» **WHAT IS REQUIRED**:
Reproduce the text on haplogroup J-M172 word for word.

In human genetics, Haplogroup J-M172 or J2 is a Y-chromosome haplogroup which is a subclade (branch) of haplogroup J-M304. Haplogroup J-M172 is common in modern populations in Western Asia, Central Asia, South Asia, Southern Europe, Northwestern Iran and North Africa. It is thought that J-M172 may have originated between the Caucasus, Anatolia and/or Western Iran.

It is further divided into two complementary clades, J-M410 and J-M12 (M12, M102, M221, M314).

Origins

The date of origin for haplogroup J-M172 was estimated by Batini et al in 2015 as between 19,000 and 24,000 years before present (BP). Samino et al in 2004 dated the origin of the parent haplogroup, J-P209, to between 18,900 and 44,500 YBP. Ancient J-M410, specifically subclade J-Y12379*, has been found, in a mesolithic context, in a tooth from the Kotias Klde Cave in western Georgia dating 9.529-9.895 cal. BP. This sample has been assigned to the Caucasus hunter-gatherers (CHG) autosomal component. J-M410, more specifically its subclade J-PF5008, has also been found in a mesolithic sample from the Hotu and Kamarband Caves located in Mazandaran Province of Iran, dating back to 9,100-8,600 B.C.E (approximately 11,000 ybp). Both samples belong to the Trialetian Culture.

» **DATA SHOWN**:
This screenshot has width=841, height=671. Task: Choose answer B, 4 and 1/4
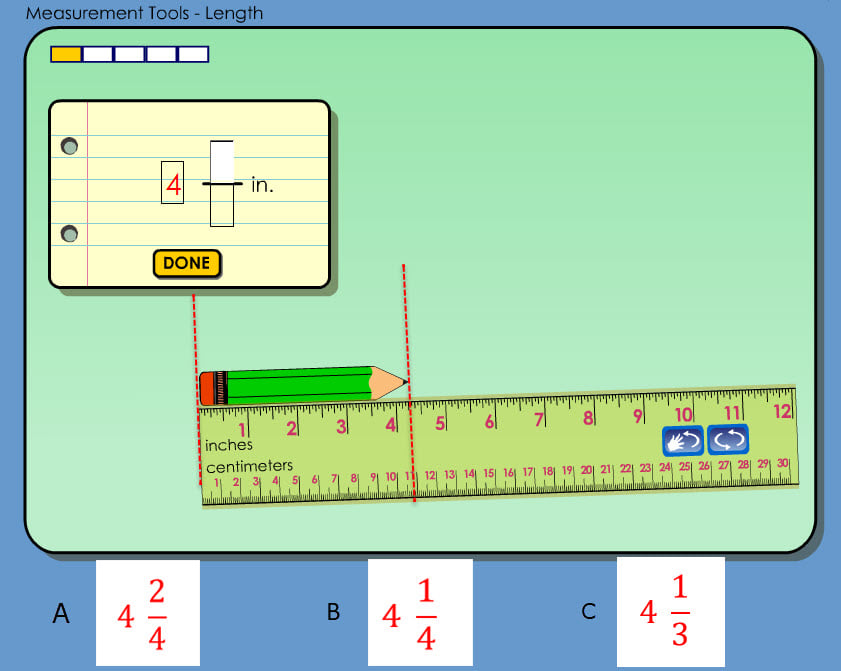(419, 613)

» **TASK SOLUTION**:
In human genetics, Haplogroup J-M172 or J2 is a Y-chromosome haplogroup which is a subclade (branch) of haplogroup J-M304. Haplogroup J-M172 is common in modern populations in Western Asia, Central Asia, South Asia, Southern Europe, Northwestern Iran and North Africa. It is thought that J-M172 may have originated between the Caucasus, Anatolia and/or Western Iran.

It is further divided into two complementary clades, J-M410 and J-M12 (M12, M102, M221, M314).

Origins

The date of origin for haplogroup J-M172 was estimated by Batini et al in 2015 as between 19,000 and 24,000 years before present (BP). Samino et al in 2004 dated the origin of the parent haplogroup, J-P209, to between 18,900 and 44,500 YBP. Ancient J-M410, specifically subclade J-Y12379*, has been found, in a mesolithic context, in a tooth from the Kotias Klde Cave in western Georgia dating 9.529-9.895 cal. BP. This sample has been assigned to the Caucasus hunter-gatherers (CHG) autosomal component. J-M410, more specifically its subclade J-PF5008, has also been found in a mesolithic sample from the Hotu and Kamarband Caves located in Mazandaran Province of Iran, dating back to 9,100-8,600 B.C.E (approximately 11,000 ybp). Both samples belong to the Trialetian Culture.